TASK INPUTS -
_ _ _ _ _ _ _
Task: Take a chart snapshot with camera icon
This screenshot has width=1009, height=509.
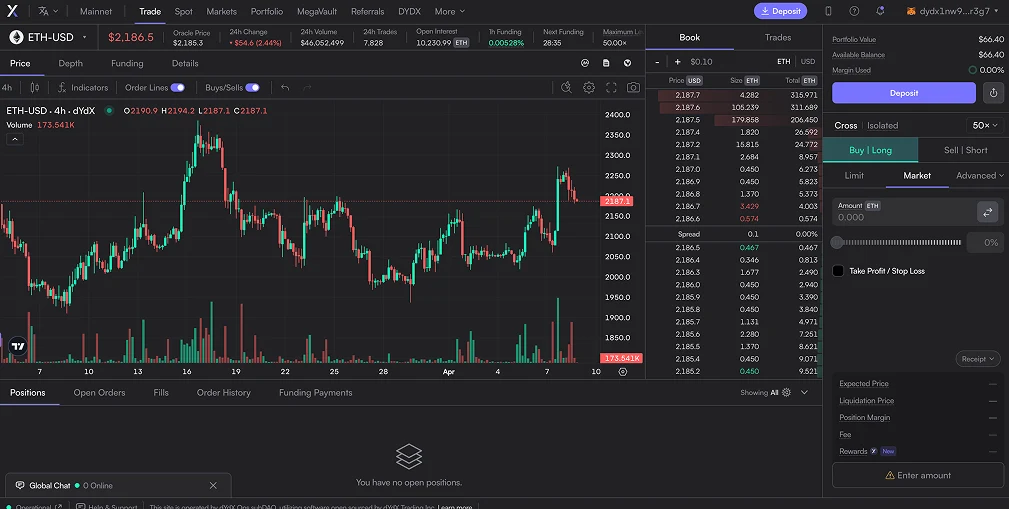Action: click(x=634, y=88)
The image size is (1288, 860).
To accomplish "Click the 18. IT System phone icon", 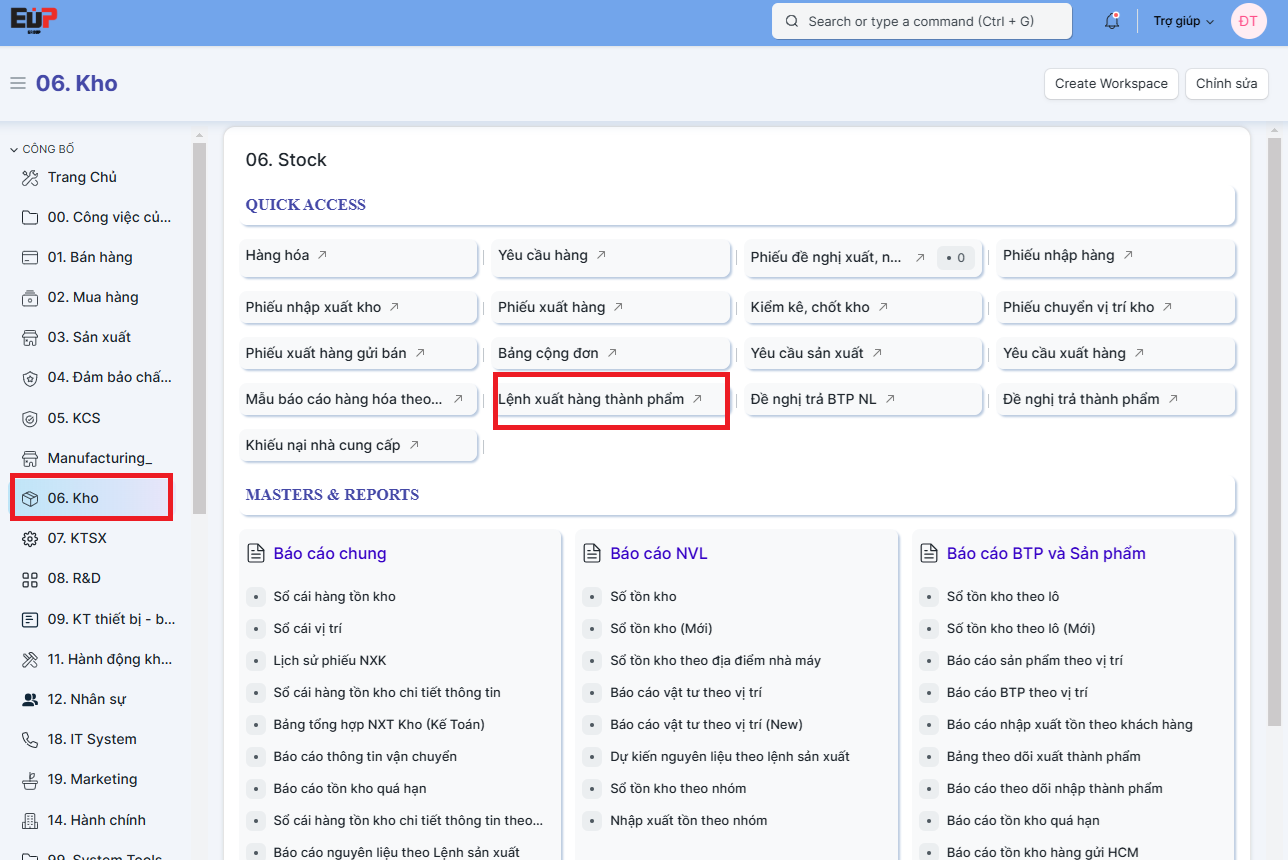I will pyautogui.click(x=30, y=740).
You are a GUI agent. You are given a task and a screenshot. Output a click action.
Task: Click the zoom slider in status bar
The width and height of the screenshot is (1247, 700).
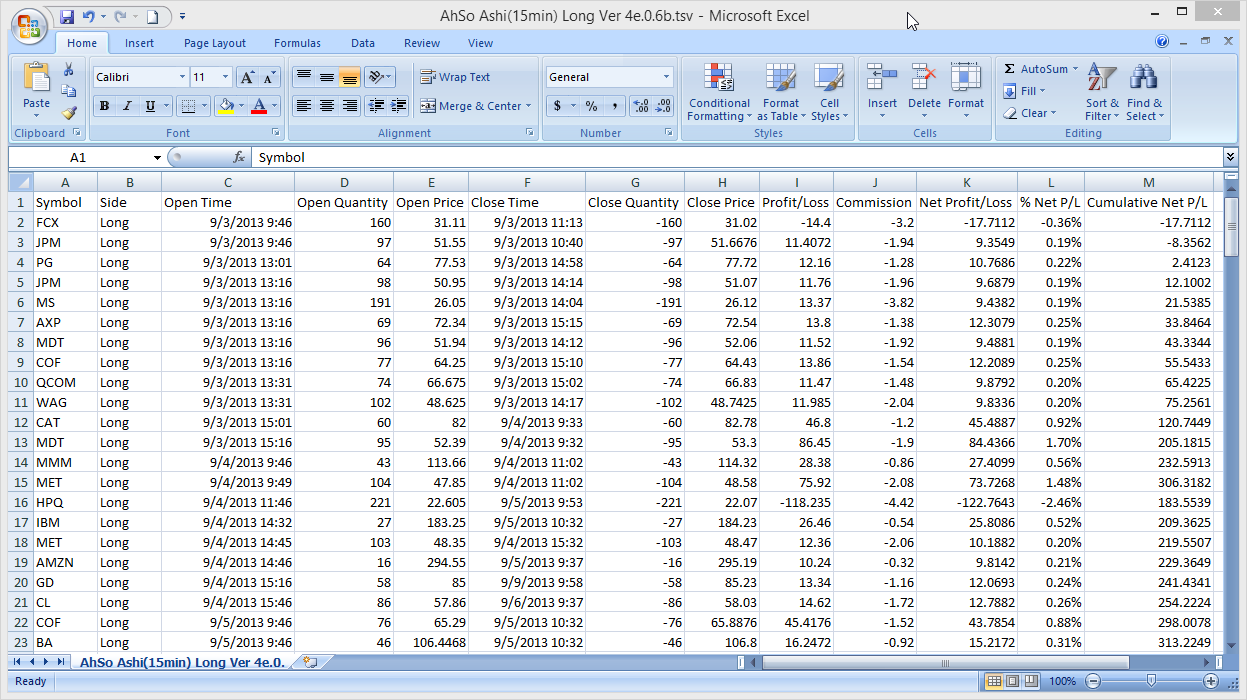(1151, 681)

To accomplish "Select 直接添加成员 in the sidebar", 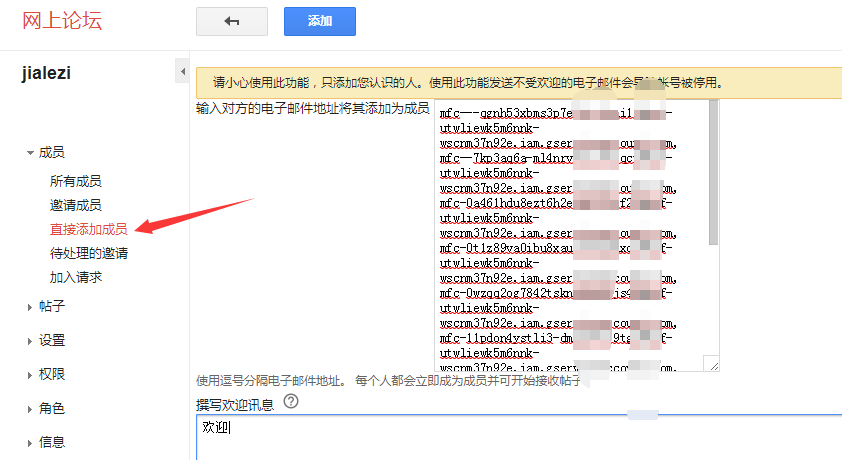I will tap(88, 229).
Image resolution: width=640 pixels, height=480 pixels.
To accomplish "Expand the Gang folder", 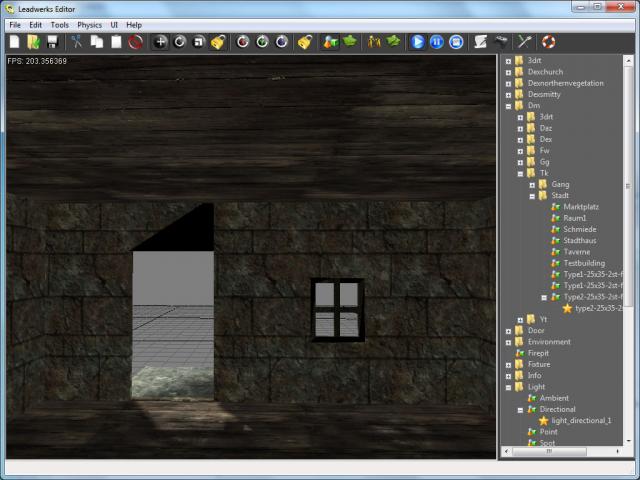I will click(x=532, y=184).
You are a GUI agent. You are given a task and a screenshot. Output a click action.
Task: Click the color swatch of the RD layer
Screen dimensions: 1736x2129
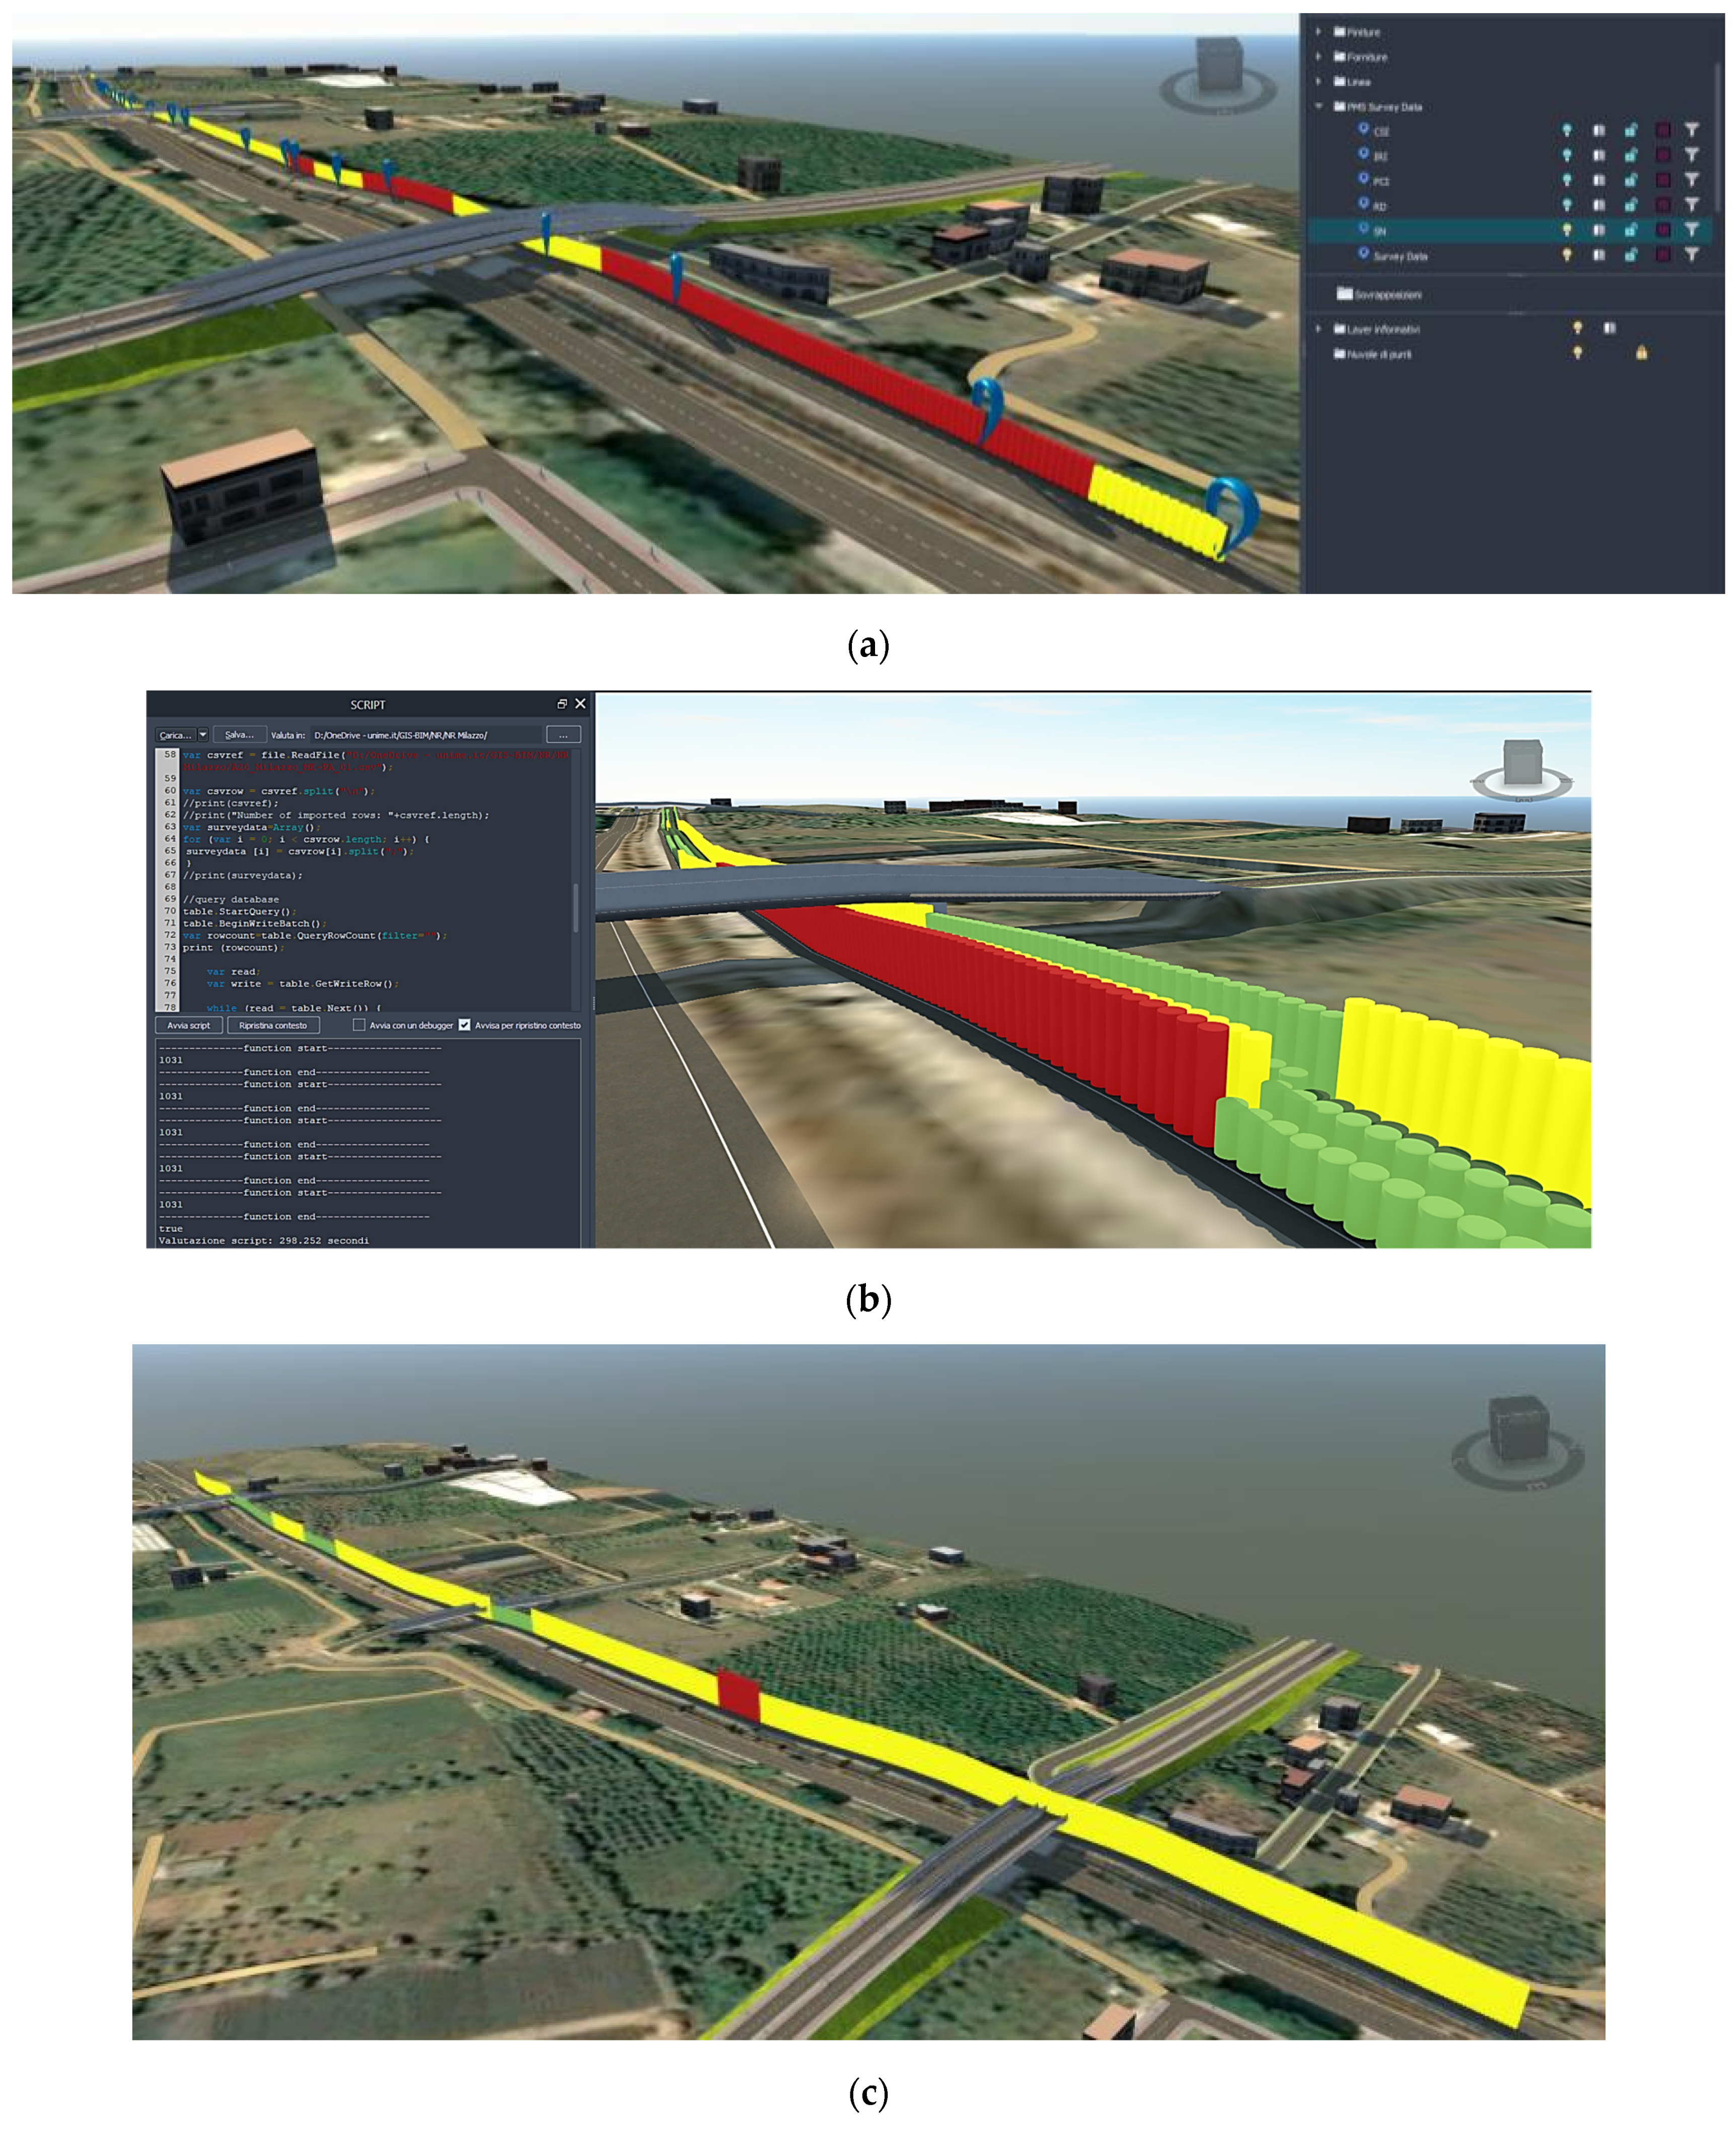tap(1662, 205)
_ _ _ _ _ _ _
PROBLEM TO SOLVE - List each line above that contains the word "width".

CORRECT OUTPUT -
This screenshot has width=1009, height=509.
The width and height of the screenshot is (1247, 700).
Image resolution: width=640 pixels, height=480 pixels.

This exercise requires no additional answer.